* How to complete this task
Give only the number of lines in the data that include the string "Given".

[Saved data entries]
■ ■ ■ ■ ■
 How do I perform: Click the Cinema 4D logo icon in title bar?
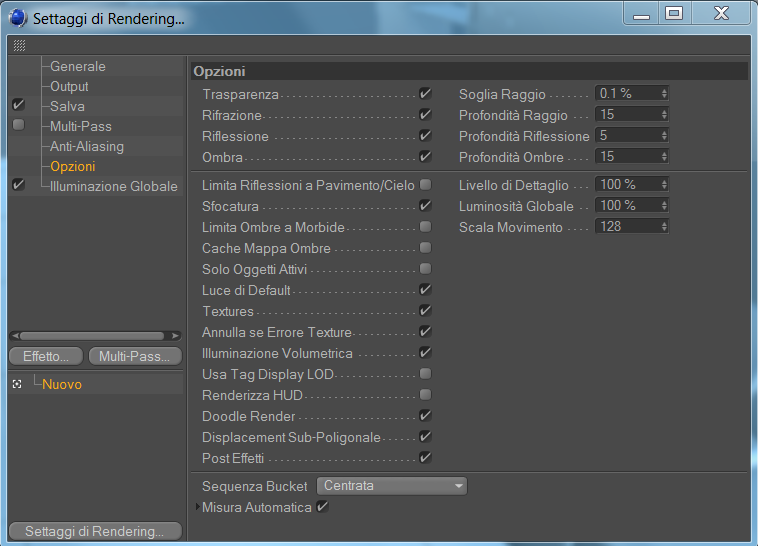[18, 18]
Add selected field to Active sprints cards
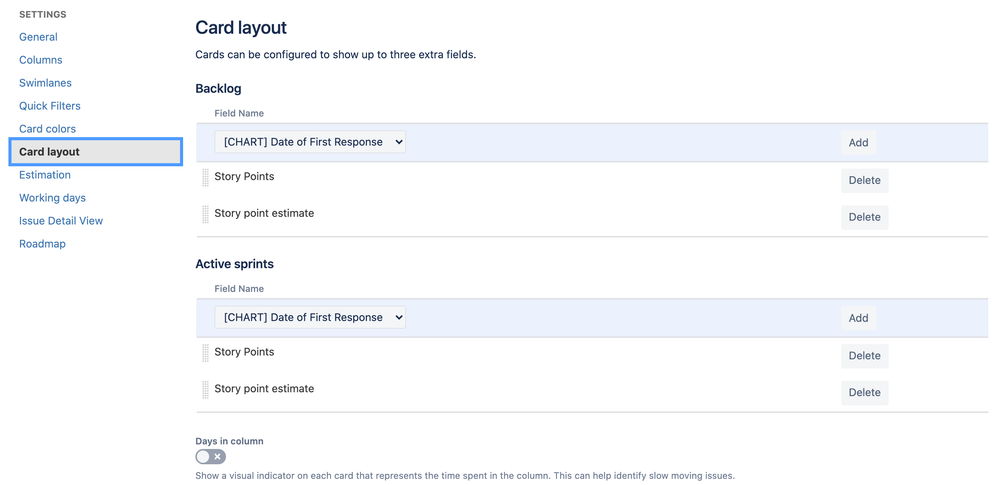The image size is (999, 485). click(x=858, y=318)
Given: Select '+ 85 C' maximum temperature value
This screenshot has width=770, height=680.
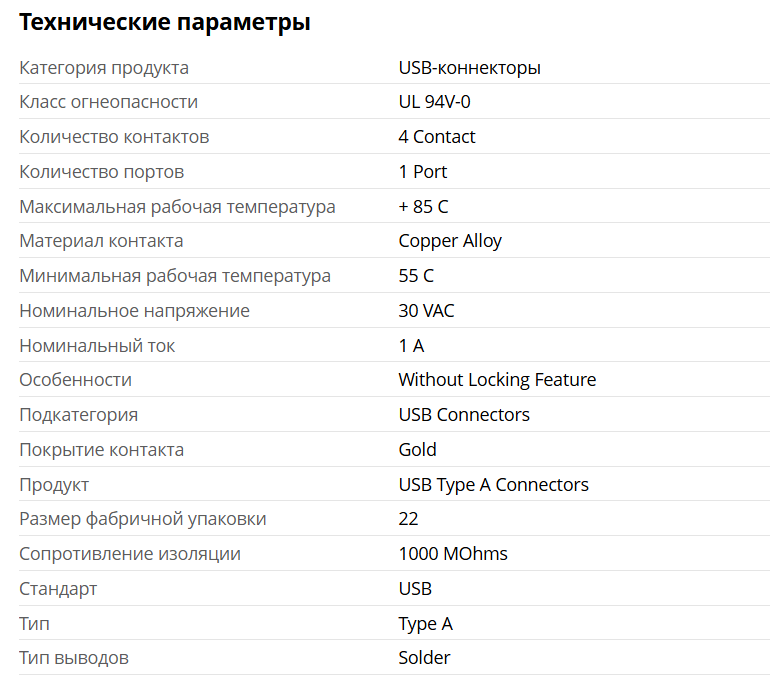Looking at the screenshot, I should (x=423, y=207).
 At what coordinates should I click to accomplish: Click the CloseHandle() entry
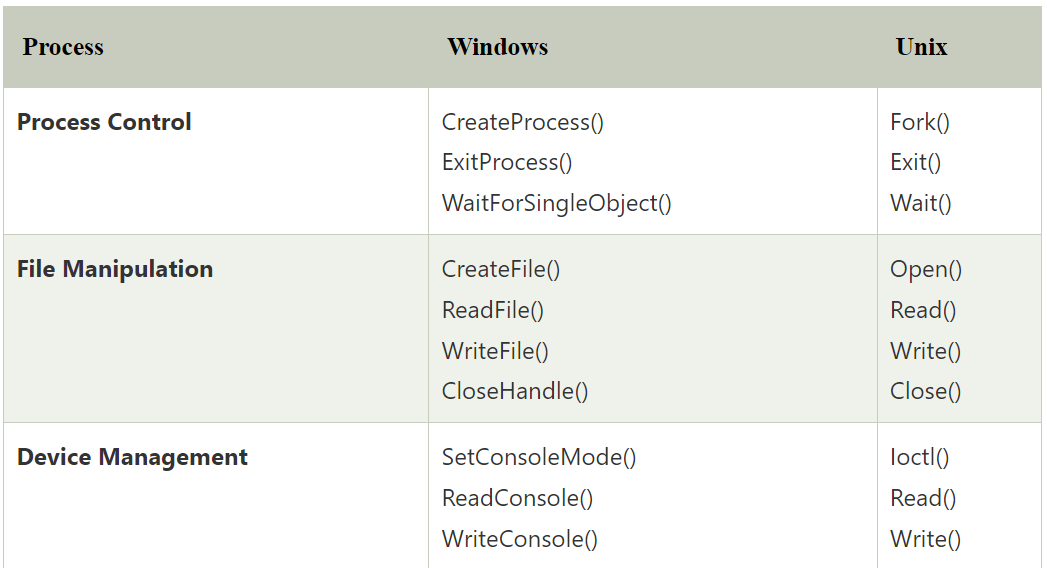coord(515,391)
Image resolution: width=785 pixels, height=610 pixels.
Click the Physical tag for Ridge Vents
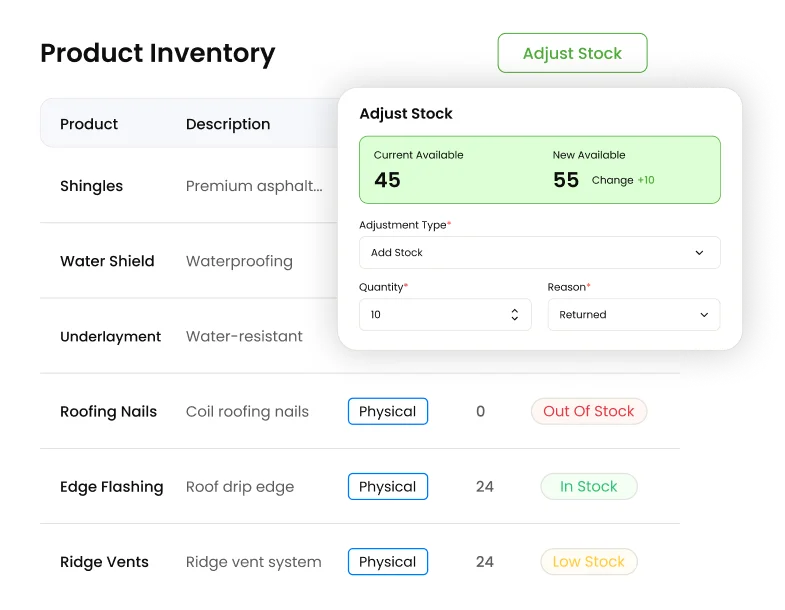point(388,561)
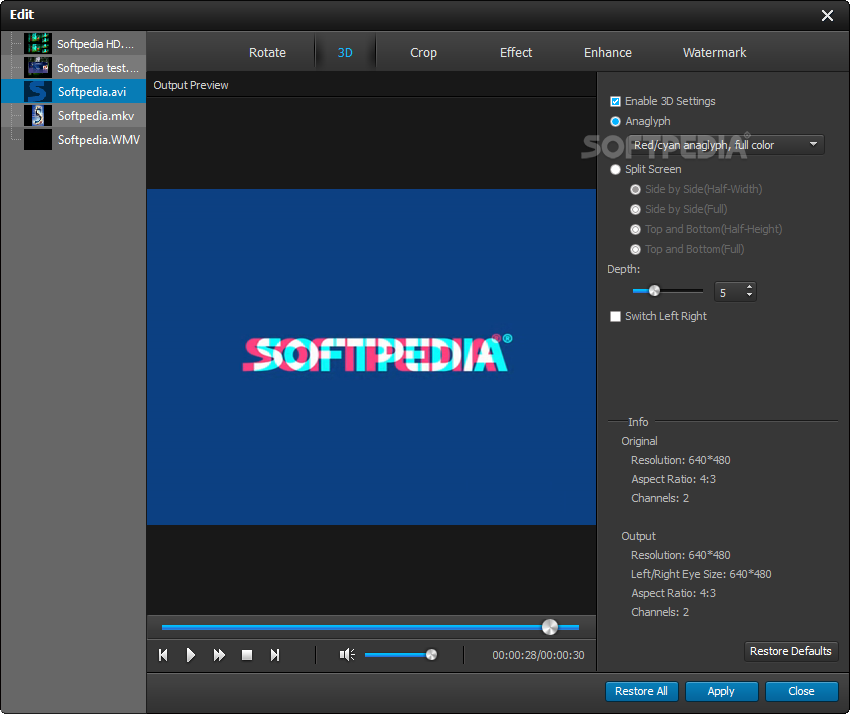This screenshot has height=714, width=850.
Task: Select the Split Screen radio option
Action: pyautogui.click(x=616, y=169)
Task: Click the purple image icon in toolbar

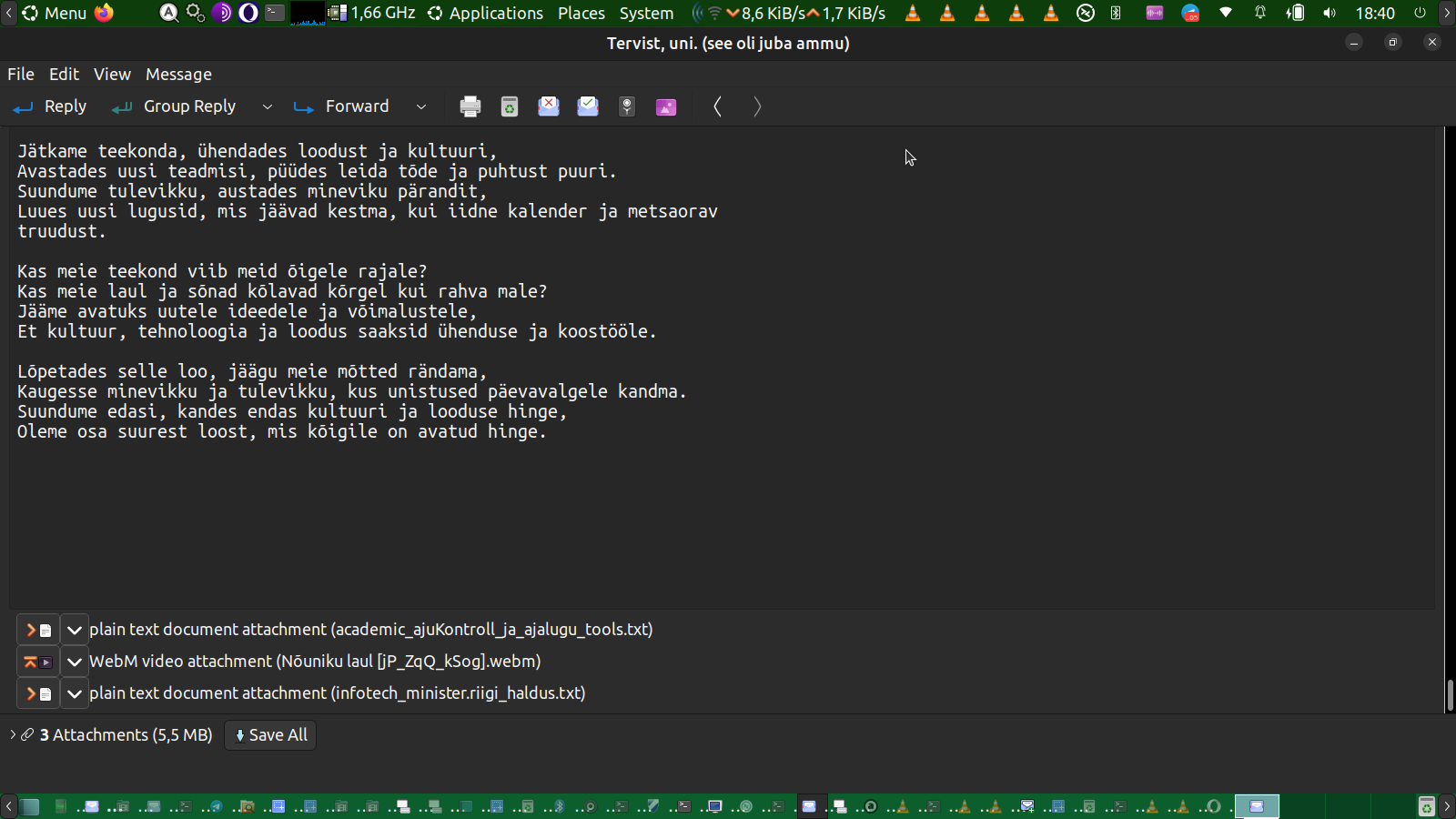Action: coord(666,106)
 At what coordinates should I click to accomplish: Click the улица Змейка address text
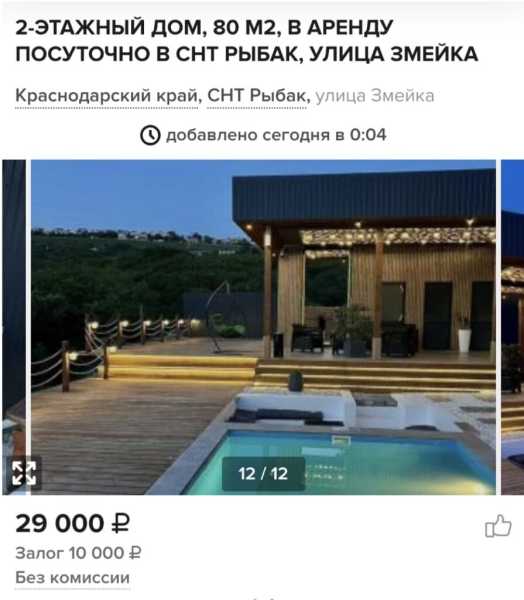click(375, 96)
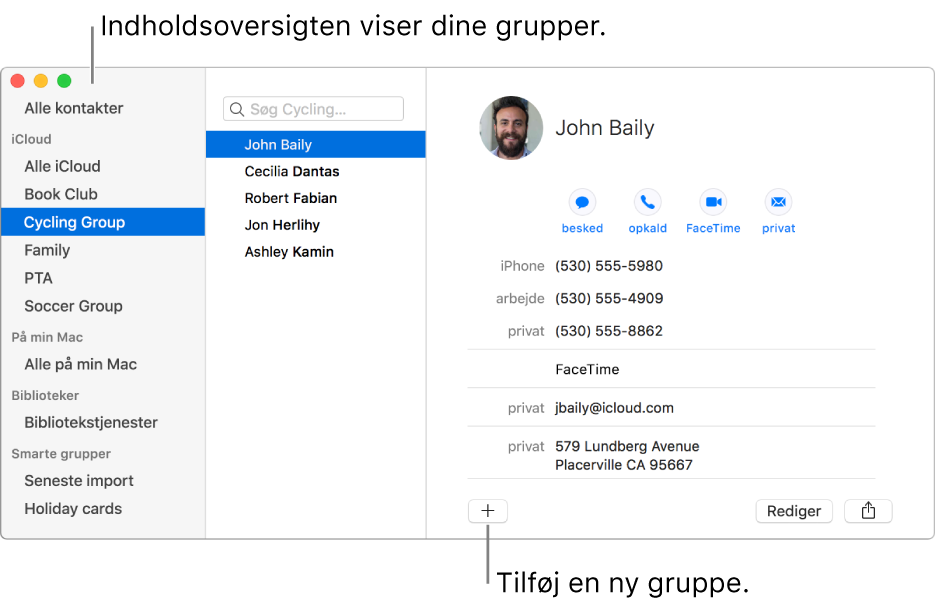This screenshot has width=935, height=606.
Task: Select Holiday cards smart group
Action: coord(73,508)
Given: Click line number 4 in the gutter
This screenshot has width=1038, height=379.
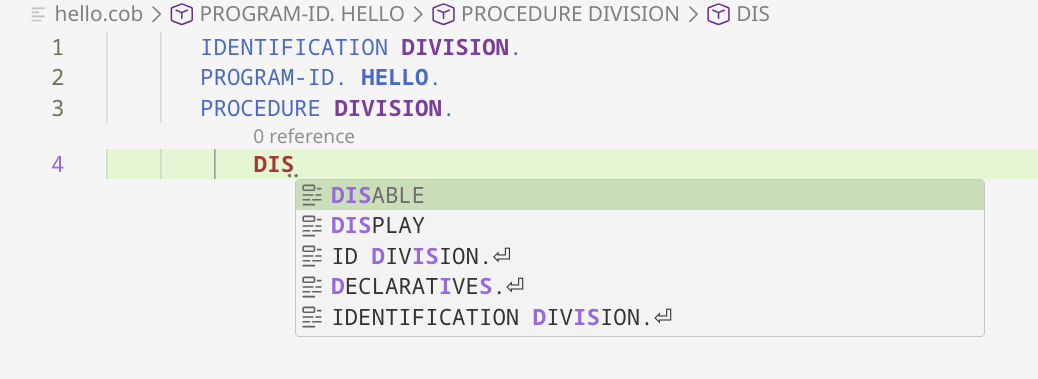Looking at the screenshot, I should 58,164.
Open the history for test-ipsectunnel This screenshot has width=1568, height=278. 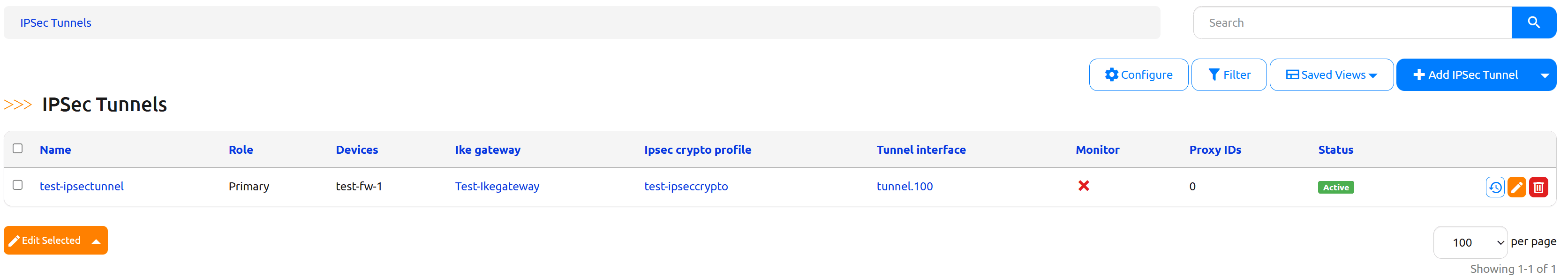click(1496, 187)
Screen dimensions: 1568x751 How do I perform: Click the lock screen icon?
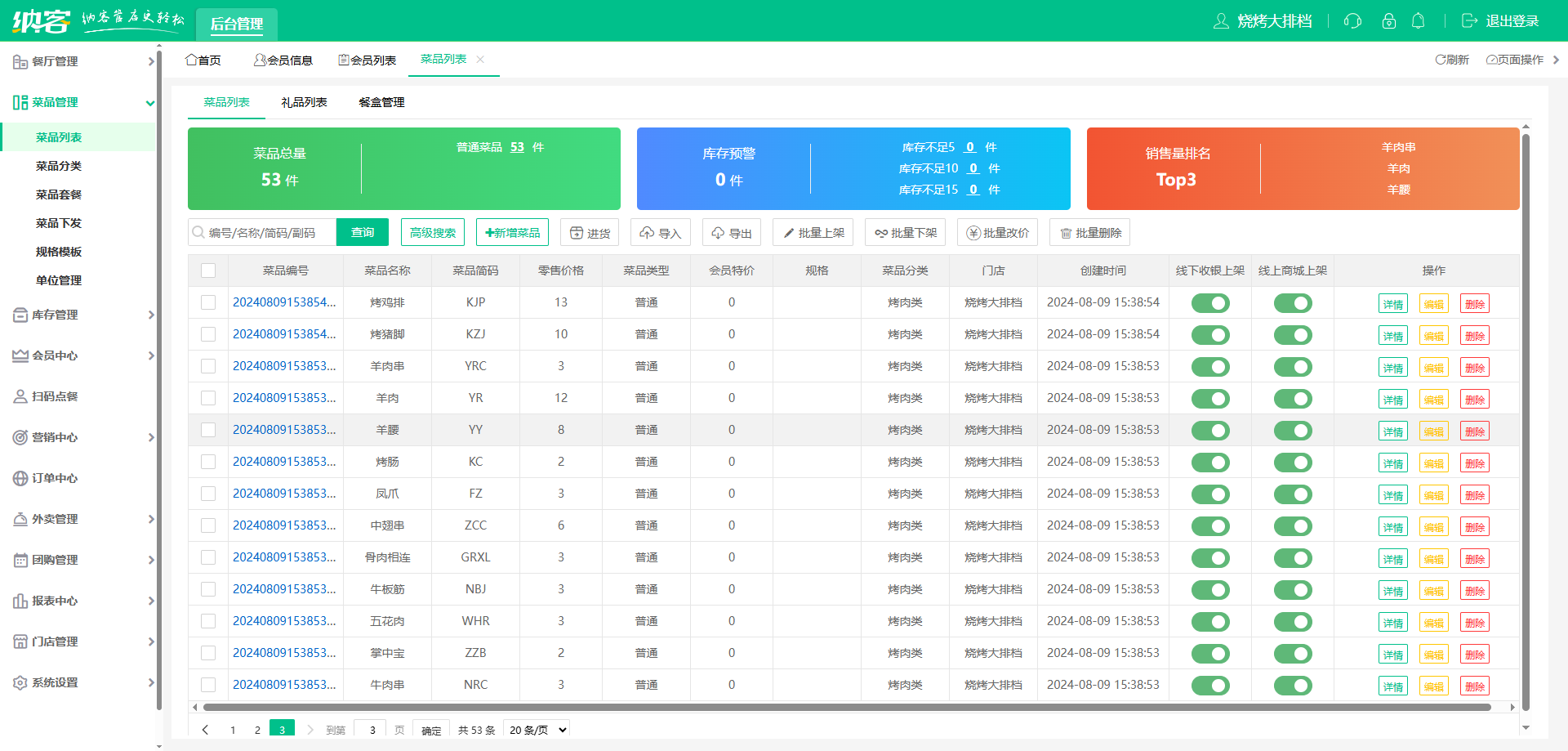(x=1388, y=21)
■ ■ ■ ■ ■
* Written reply
2